> Text excerpt
One of the zookeepers is the leader, the two others are followers. In case of trouble, check ${ZOOKEEPER_HOME}/logs/ .

To stop zookeeper, do

zkServer.sh stop ${ZOOKEEPER_HOME}/conf/zookeeper.properties

on each host.

Install Kafka

On each instance (including spark-worker-3), go to http://kafka.apache.org/downloads . Download and unpack a recent binary distribution to ~/volume. It is practical, but not critical, to install a Kafka that runs on the same Scala version as your Spark. If you want to know the Scala version of your installed Spark, you can check this file:

ls $SPARK_HOME/jars/spark-sql*

For example, .../spark-sql_2.12-3.3.0.jar means that you run Scala 2.12 and Spark 3.3.0.

> Data for analysis
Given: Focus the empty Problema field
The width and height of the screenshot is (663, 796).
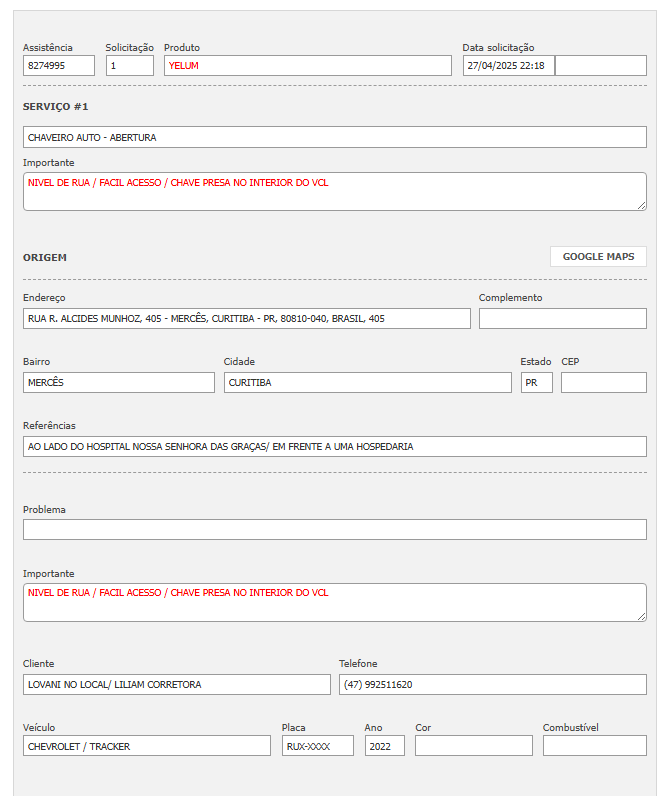Looking at the screenshot, I should point(334,530).
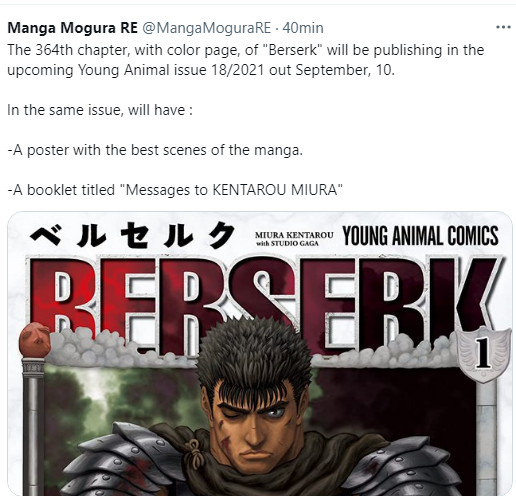Open the tweet via the 40min timestamp

pyautogui.click(x=303, y=28)
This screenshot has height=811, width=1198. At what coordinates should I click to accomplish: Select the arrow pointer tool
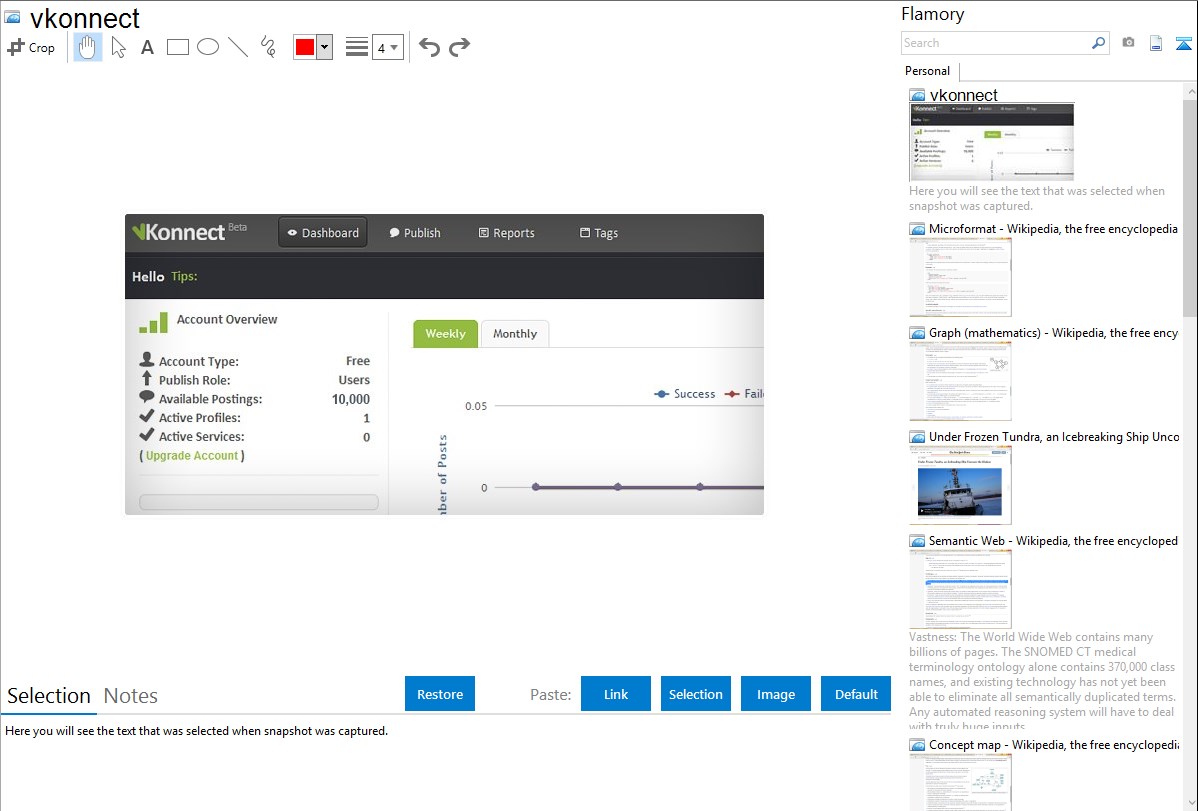click(x=118, y=47)
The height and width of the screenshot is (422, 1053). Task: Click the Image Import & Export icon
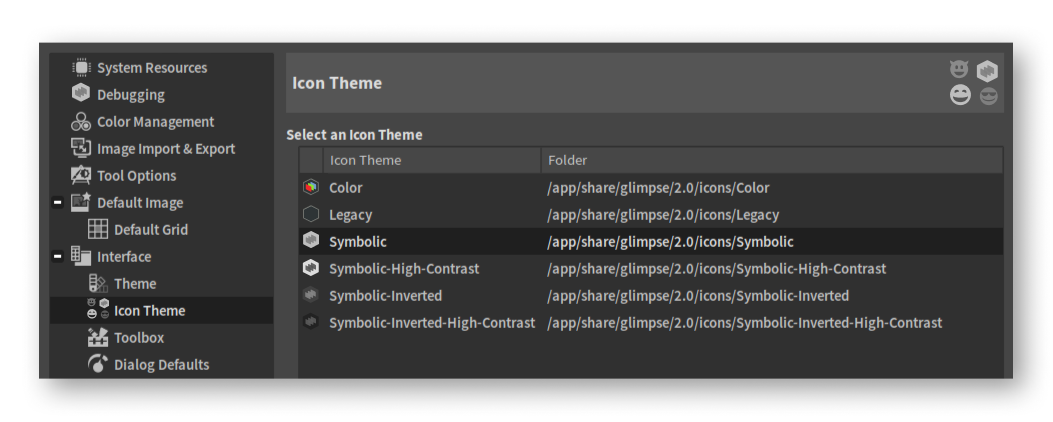[81, 148]
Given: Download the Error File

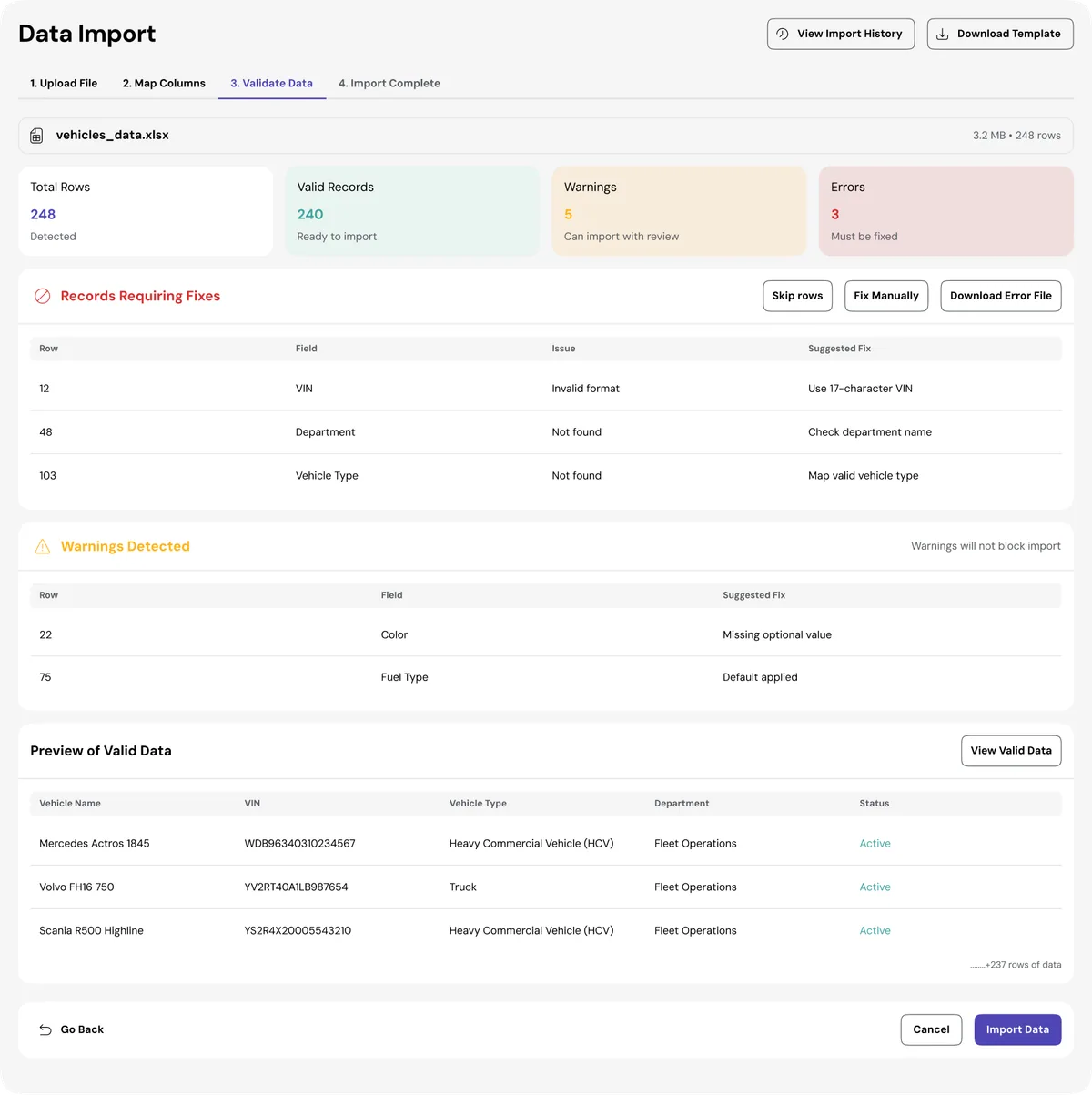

> Task statement
In the text excerpt, which Scala and Spark versions does the example file name .../spark-sql_2.12-3.3.0.jar indicate?

> Solution to the exercise
Scala 2.12 and Spark 3.3.0.